Mekke devresinin son surelerinden biri sayılan XVI. (102)’da bu meleğe ayrıca ruh ülkuds sıfatı da veriliyor. Kuran’da Arapça’nın nefis, hayat ve hareket menşelerini ifade eden ruh kelimesi, bazen saygı manası tazmin edilmek üzere de kullanılır. Bu itibarla Kurân’a ve meleklerin ileri gelenlerine de ruh denilmiştir.

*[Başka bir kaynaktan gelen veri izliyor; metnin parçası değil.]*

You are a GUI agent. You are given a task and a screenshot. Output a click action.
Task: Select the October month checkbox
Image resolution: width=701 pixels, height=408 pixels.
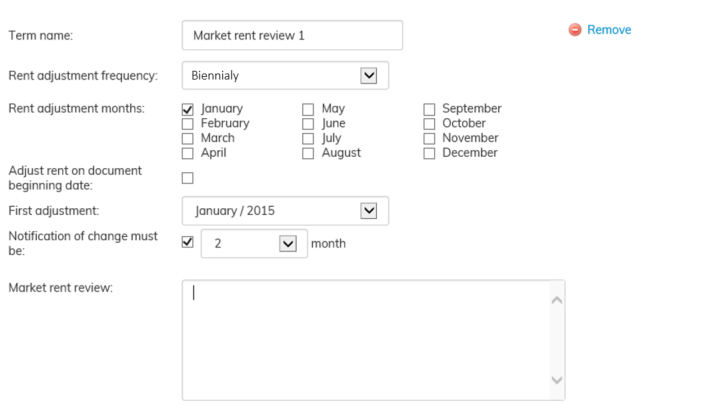pyautogui.click(x=429, y=124)
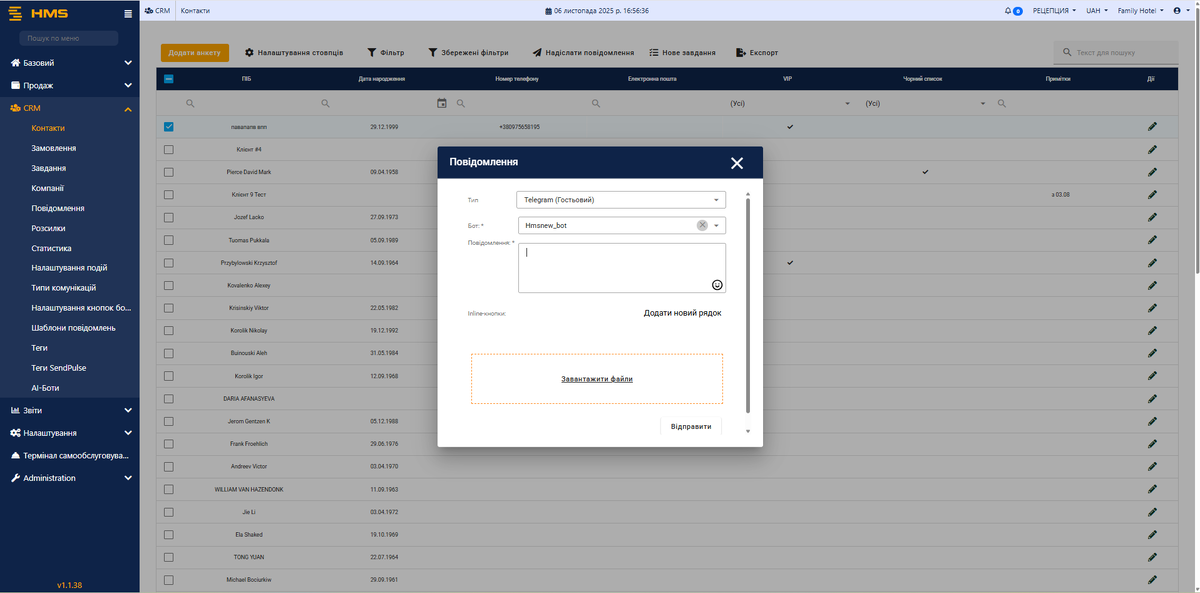The image size is (1200, 593).
Task: Click the Повідомлення text area
Action: point(615,267)
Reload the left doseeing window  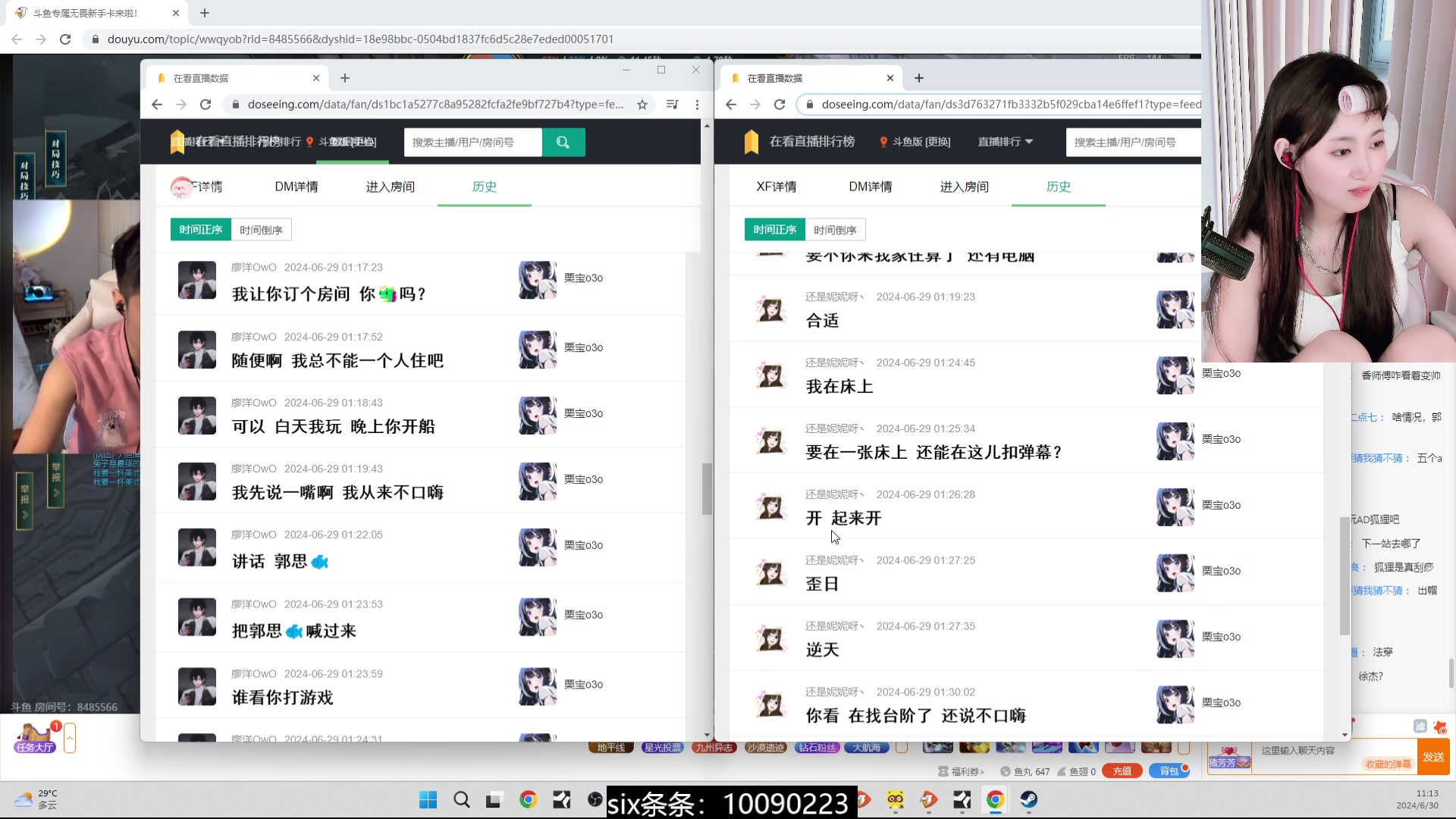(206, 105)
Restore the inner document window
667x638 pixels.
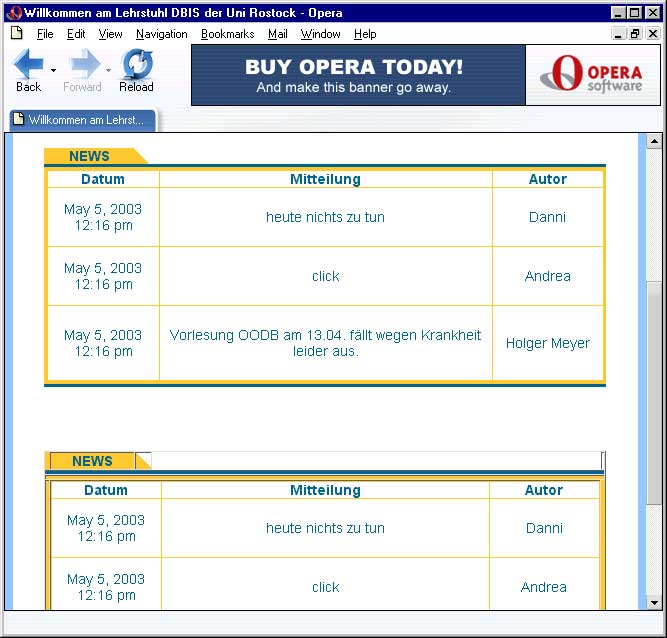634,34
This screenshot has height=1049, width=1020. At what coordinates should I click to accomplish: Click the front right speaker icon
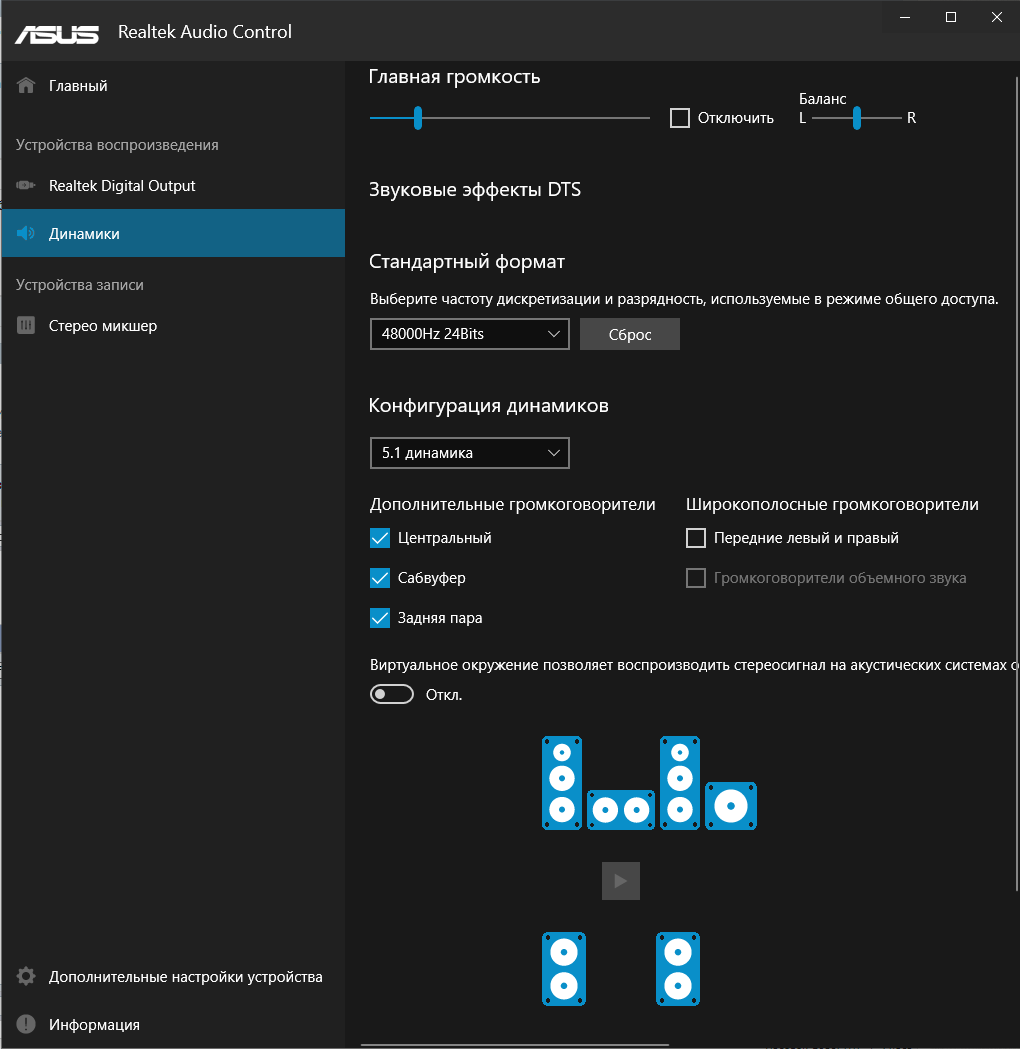pyautogui.click(x=680, y=783)
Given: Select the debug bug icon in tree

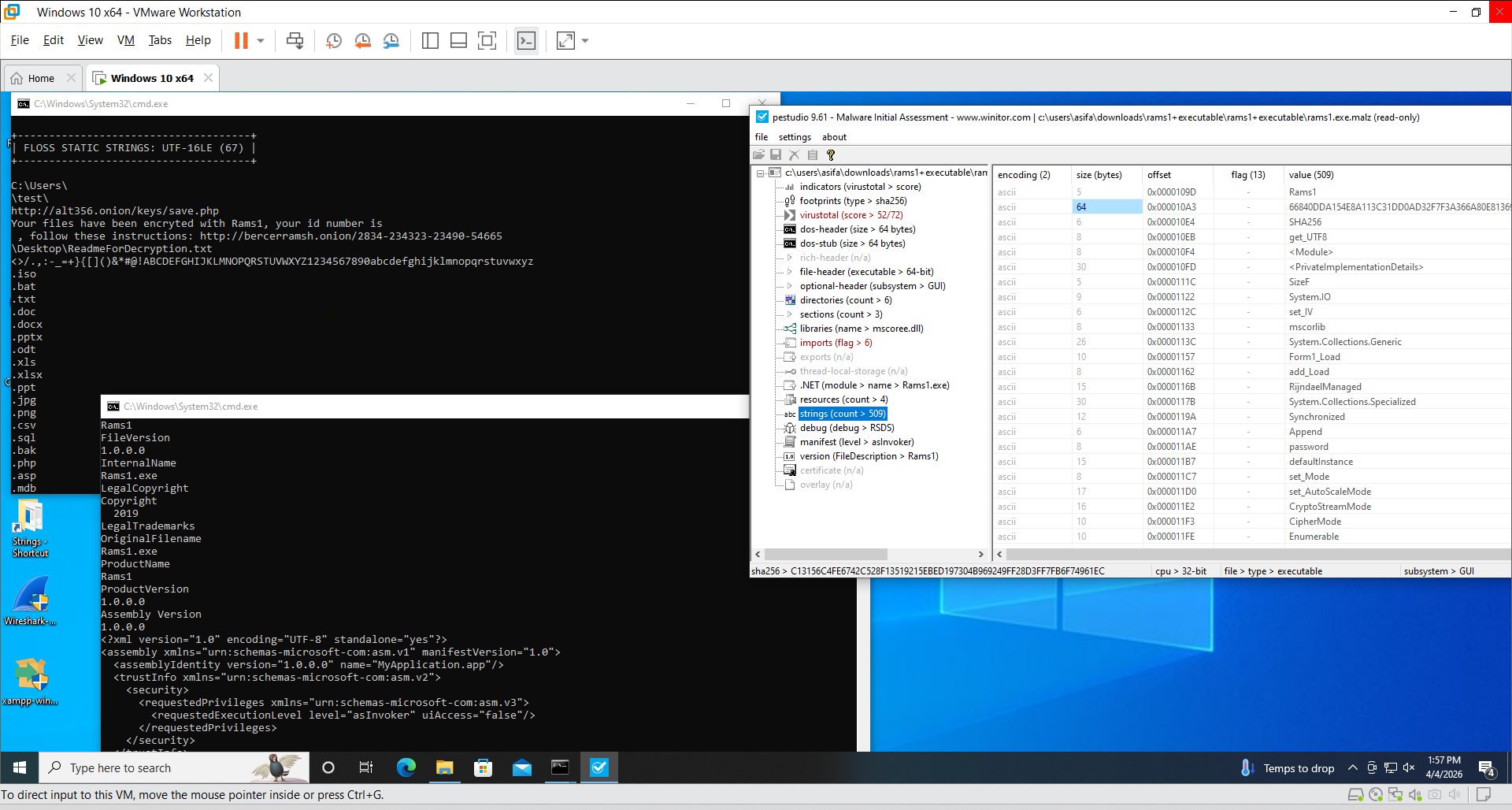Looking at the screenshot, I should tap(790, 428).
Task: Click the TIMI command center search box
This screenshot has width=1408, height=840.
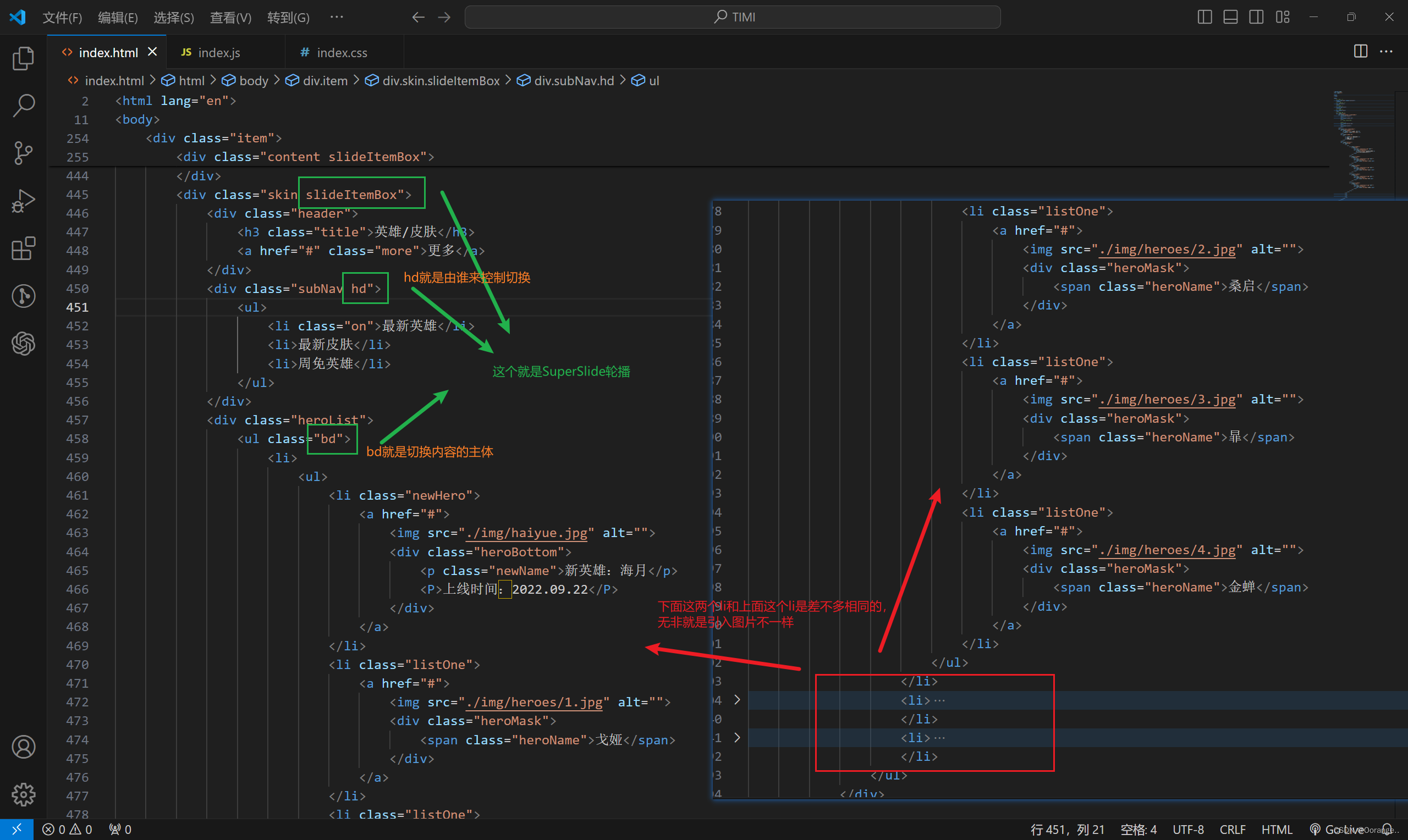Action: pyautogui.click(x=732, y=17)
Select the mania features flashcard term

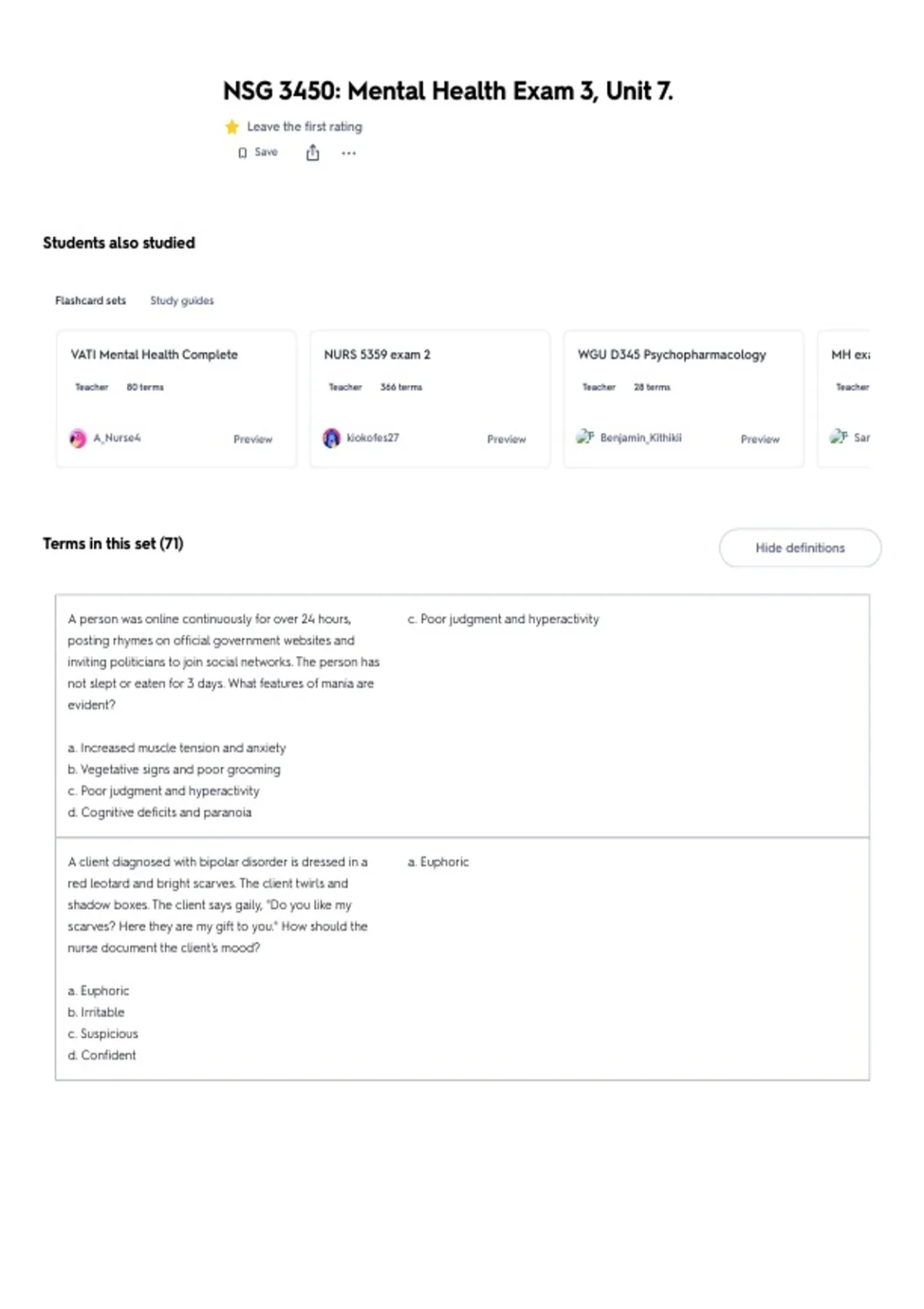[223, 715]
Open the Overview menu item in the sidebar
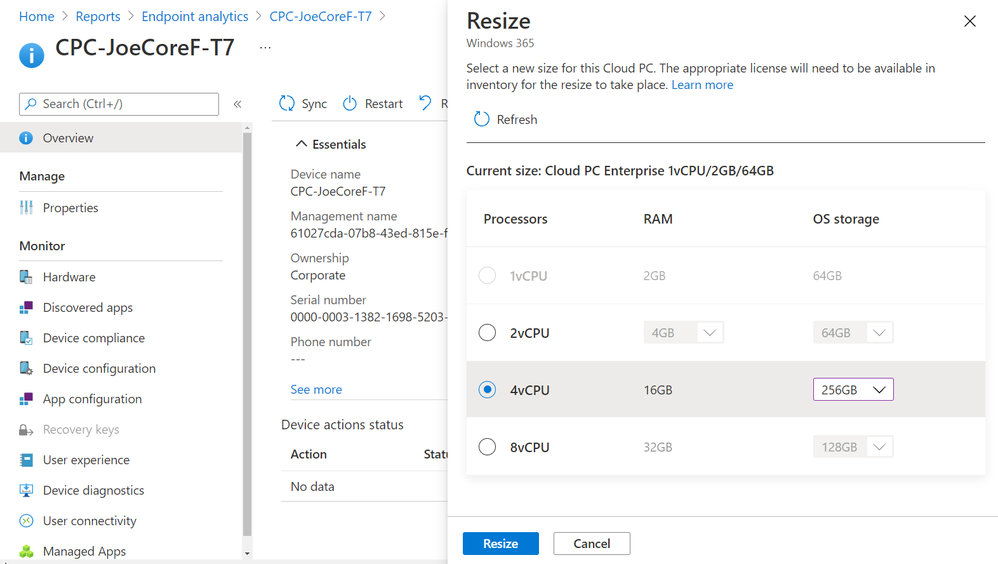 68,138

Manevi temizlik manasına gelen kuds kelimesine izale edilerek, istimali de muhataba bir saygı telkini içindir Hazreti Peygambere Allah’ın vahyini getiren meleğe ruh ülkuds sıfatının verilmesi de bu istimale göre olacaktır. II, 87. ayetinde İsa’nın kendisi ile teyit olunduğu bidirilen ruh ül-kuds’ten de bu melek kasdolunduğu anlaşılıyor.